P2G sangat mendukung Kemendikbud serius dalam mengatur SMK, apalagi dengan membentuk struktur baru di Kemendikbud yaitu Direktorat Jenderal Pendidikan Vokasi yang belum ada di era sebelumnya. Sebelumnya Direktorat SMK hanya berada di bawah salah satu direktoral jenderal.
“Ini menunjukkan keseriusan pemerintah memperbaiki SMK, agar pengelolaan SMK lebih maksimal tentu juga dengan kerjasama dengan Pemerintah Provinsi, sebab secara teknis administratif SMK dikelola oleh provinsi,” ungkap Anggi.
Keenam, bagi P2G pelibatan industri sangat penting dalam mendisain kurikulum SMK, plus pemberian insentif kepada dunia industri, agar SMK dapat diterima DUDI.
Peneliti Pendidikan LIPI ini juga menegaskan, P2G mendorong diperkuatnya kerjasama 6 Kementerian, ini perlu dimaksimalkan kembali: Kemendikbud, Kemenperin, Kemendagri, Kemen BUMN, Kemenaker, Kemen UMKM.

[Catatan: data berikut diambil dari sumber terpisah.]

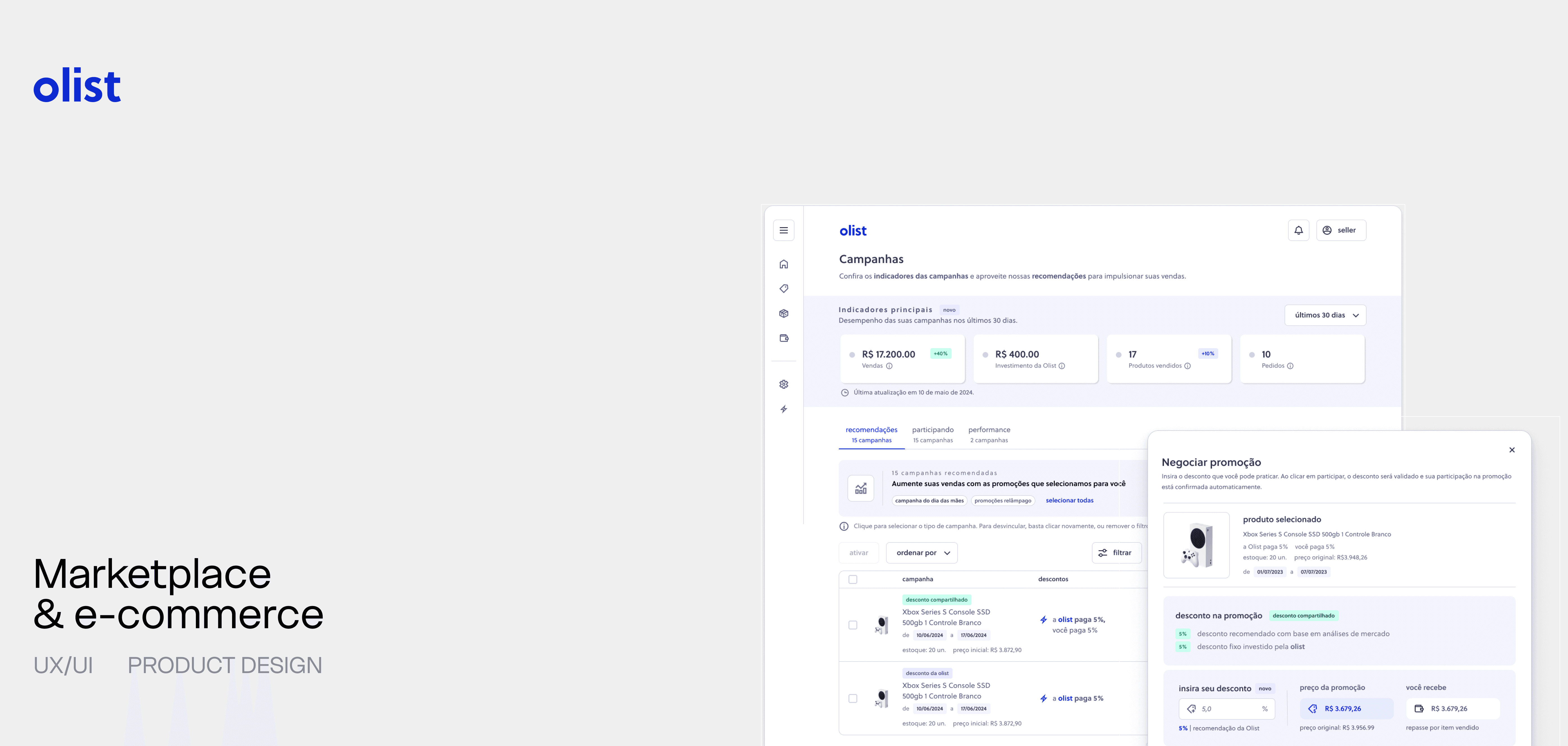
Task: Open the ordenar por dropdown
Action: [x=921, y=552]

Plus ditambah kerjasama dengan: Dunia Industri Dunia Usaha (DUDI) dan Lembaga Riset. Kedelapan lembaga ini perlu bersinergi, harmonisasi, untuk memberikan kontribusi terhadap pembangunan SMK dan menyiapkan lulusan SMK yang unggul, terampil, dan diterima dunia kerja.

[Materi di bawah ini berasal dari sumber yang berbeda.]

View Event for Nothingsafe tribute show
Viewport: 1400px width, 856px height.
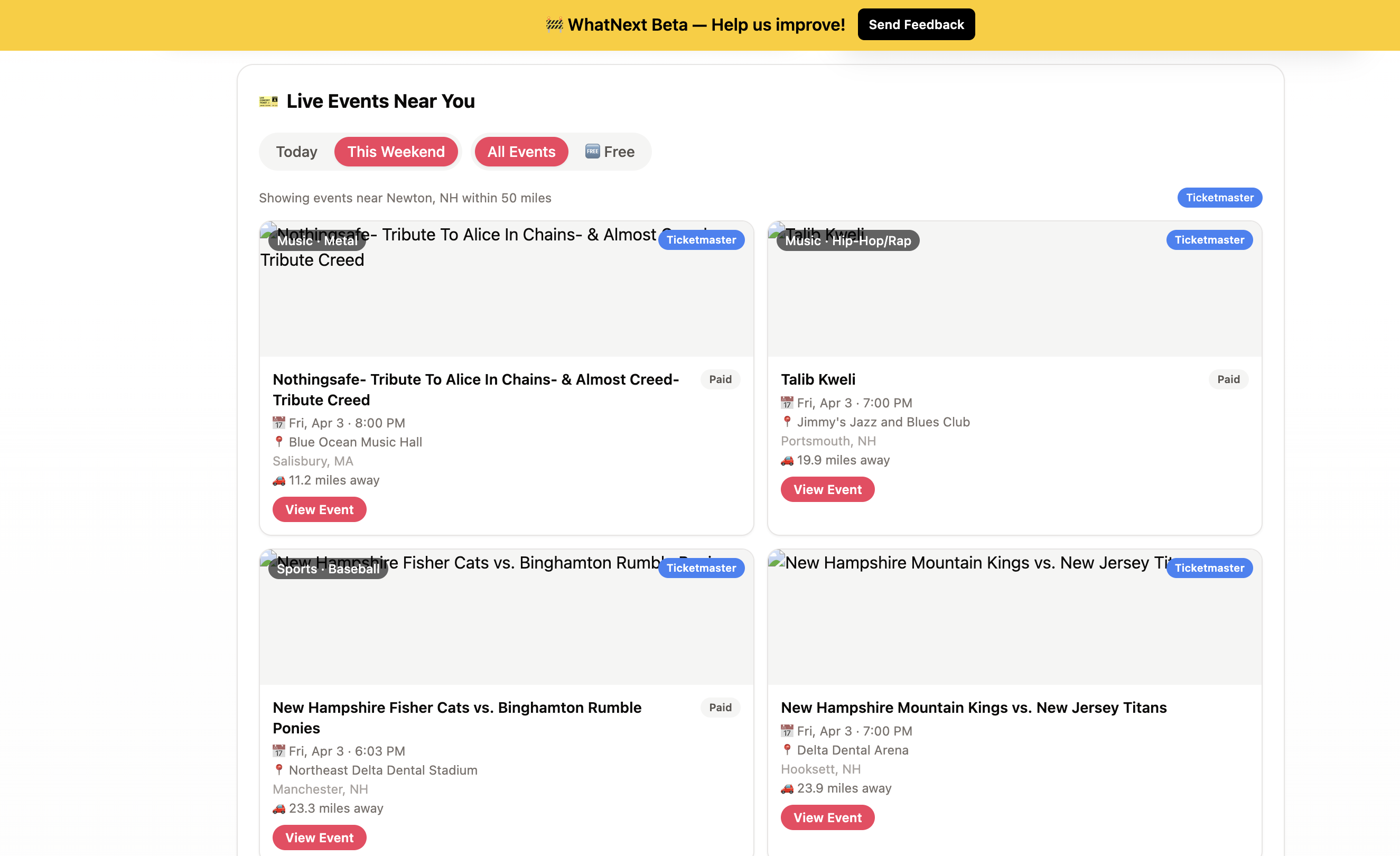(319, 509)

Di sisi lain, agenda SMK yang dibangun berbasis potensi daerah perlu mendapatkan perhatian. Pemerintah daerah perlu memperhatikan potensi lokal (SDA dan Ekonomi) dan menselaraskannya dengan arah pendidikan di SMK. Lulusan SMK dapat diarahkan untuk mengisi potensi daerah, nasional dan global. Selain masuk ke dunia industri juga dapat membangun industri dan kewirausahaan di daerah.
“Oleh karena itu, sepanjang persoalan fundamental SMK tak dibenahi, maka akan masalah terus, apapun nama merek atau jargon program yang akan dipakai, terbukti SMK masih berkontribusi terhadap tingkat pengangguran terbuka yang tertinggi di Indonesia,” pungkasnya.